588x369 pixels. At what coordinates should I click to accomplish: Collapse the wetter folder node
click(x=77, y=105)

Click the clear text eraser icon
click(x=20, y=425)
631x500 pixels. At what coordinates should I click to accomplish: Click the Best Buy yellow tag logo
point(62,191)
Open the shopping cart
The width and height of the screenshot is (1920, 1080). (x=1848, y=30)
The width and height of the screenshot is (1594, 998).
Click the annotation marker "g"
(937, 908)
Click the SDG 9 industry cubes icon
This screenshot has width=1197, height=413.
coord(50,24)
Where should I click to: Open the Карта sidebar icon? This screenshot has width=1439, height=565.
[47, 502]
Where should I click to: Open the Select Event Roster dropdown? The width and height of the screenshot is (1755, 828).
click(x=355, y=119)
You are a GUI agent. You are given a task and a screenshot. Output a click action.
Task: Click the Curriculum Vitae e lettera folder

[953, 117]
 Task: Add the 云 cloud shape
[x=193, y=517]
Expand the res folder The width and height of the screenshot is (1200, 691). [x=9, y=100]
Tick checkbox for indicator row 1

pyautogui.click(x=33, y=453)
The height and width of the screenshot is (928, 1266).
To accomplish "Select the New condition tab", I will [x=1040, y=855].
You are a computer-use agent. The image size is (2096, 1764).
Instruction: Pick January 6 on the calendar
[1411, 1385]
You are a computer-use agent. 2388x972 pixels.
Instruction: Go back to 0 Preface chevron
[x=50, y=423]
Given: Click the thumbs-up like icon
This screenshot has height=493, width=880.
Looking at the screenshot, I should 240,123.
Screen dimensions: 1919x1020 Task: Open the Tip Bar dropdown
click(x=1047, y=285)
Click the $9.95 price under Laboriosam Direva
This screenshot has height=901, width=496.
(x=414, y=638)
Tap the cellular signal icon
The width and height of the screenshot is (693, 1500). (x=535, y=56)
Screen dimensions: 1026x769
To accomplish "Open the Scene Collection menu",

==============================

| TASK BRIEF |
Show every line of the material that includes the string "agent".

| ANSWER SPACE |
You are a GUI agent. You are given a task and a screenshot. Output a click action.
You are a computer-use agent. The image size is (2096, 1764).
You are a computer-use agent. 2388x972 pixels.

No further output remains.